The total number of draws available for inference is `iter × chains` (16 000 with the defaults above).  Increasing `iter` directly improves ESS at a proportional computational cost.  Increasing `warmup` can help when the sampler struggles to find the typical set (visible as a long burn-in in trace plots).

### `adapt_delta`: Controlling Divergences

`adapt_delta` (default 0.80) is the **target acceptance rate** that Stan's dual-averaging algorithm uses when adapting the step size during warmup. A higher target forces a smaller step size, which reduces discretisation error and typically eliminates divergences.

**Trade-off:** smaller step sizes mean shorter trajectories per unit time, so ESS per second decreases.  Increase `adapt_delta` only when you observe divergences; do not set it near 1 unless needed.

Typical values:

| Situation | `adapt_delta` |
|-----------|--------------|
| Default / no divergences | 0.80 (CmdStan default) |
| Some divergences | 0.90–0.95 |
| Persistent divergences in hierarchical models | 0.97–0.99 |

For full details see the [Stan reference on `adapt_delta`](https://mc-stan.org/docs/reference-manual/mcmc.html#adaptation.section).

### `max_treedepth`: Controlling Trajectory Length

`max_treedepth` (default 10) caps the doubling steps NUTS may take. The maximum trajectory length is $2^{\text{max\_treedepth}}$ leapfrog steps.

Increase this when `fit$diagnostics` shows a non-trivial number of iterations hitting the tree-depth limit.  Each additional level doubles compute time per affected iteration, so increases of 1–2 beyond the default are usually sufficient.

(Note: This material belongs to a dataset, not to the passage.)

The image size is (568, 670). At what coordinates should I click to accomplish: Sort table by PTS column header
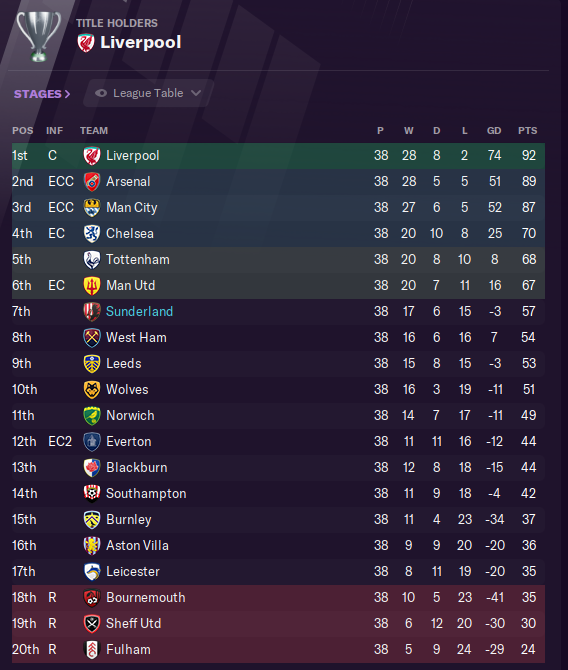pyautogui.click(x=527, y=131)
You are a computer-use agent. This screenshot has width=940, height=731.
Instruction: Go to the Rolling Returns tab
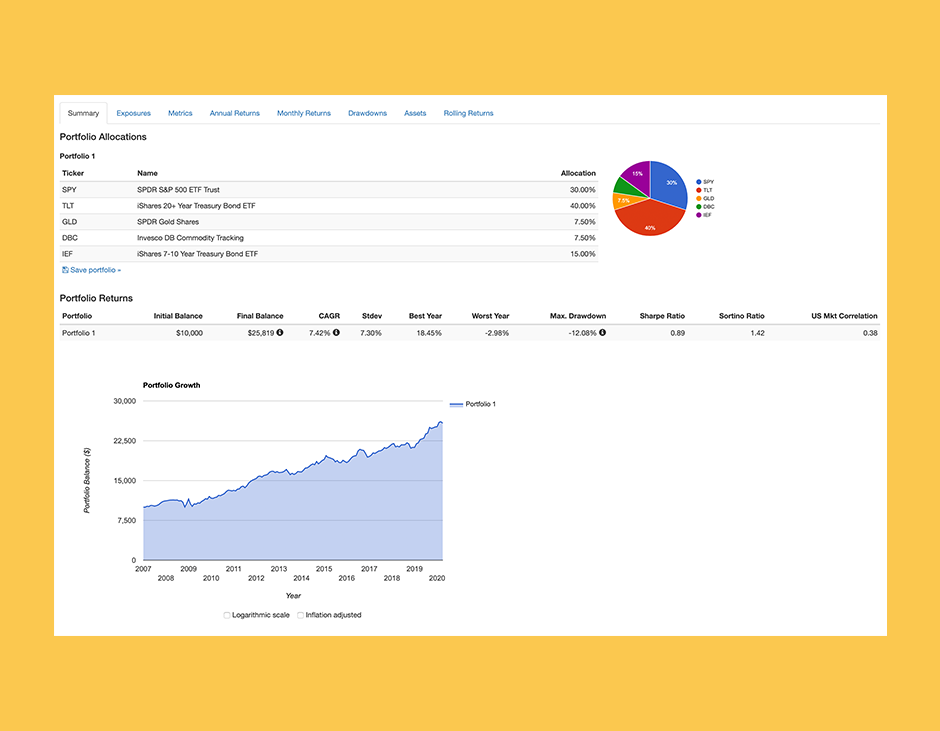(x=468, y=113)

For full details see the [Stan reference on `max_treedepth`](https://mc-stan.org/docs/reference-manual/mcmc.html#nuts-configuration).

---

## Quick Checklist

Before reporting results from a `bvarnet` model:

1. **R-hat**: all parameters $\leq 1.01$.
2. **ESS**: `ess_bulk` and `ess_tail` $\geq 400$ for all parameters of
   interest.
3. **Trace plots**: caterpillar-like mixing, no trends or stuck chains.
4. **Divergences**: zero, or investigate with higher `adapt_delta`.
5. **Tree-depth warnings**: none, or increase `max_treedepth`.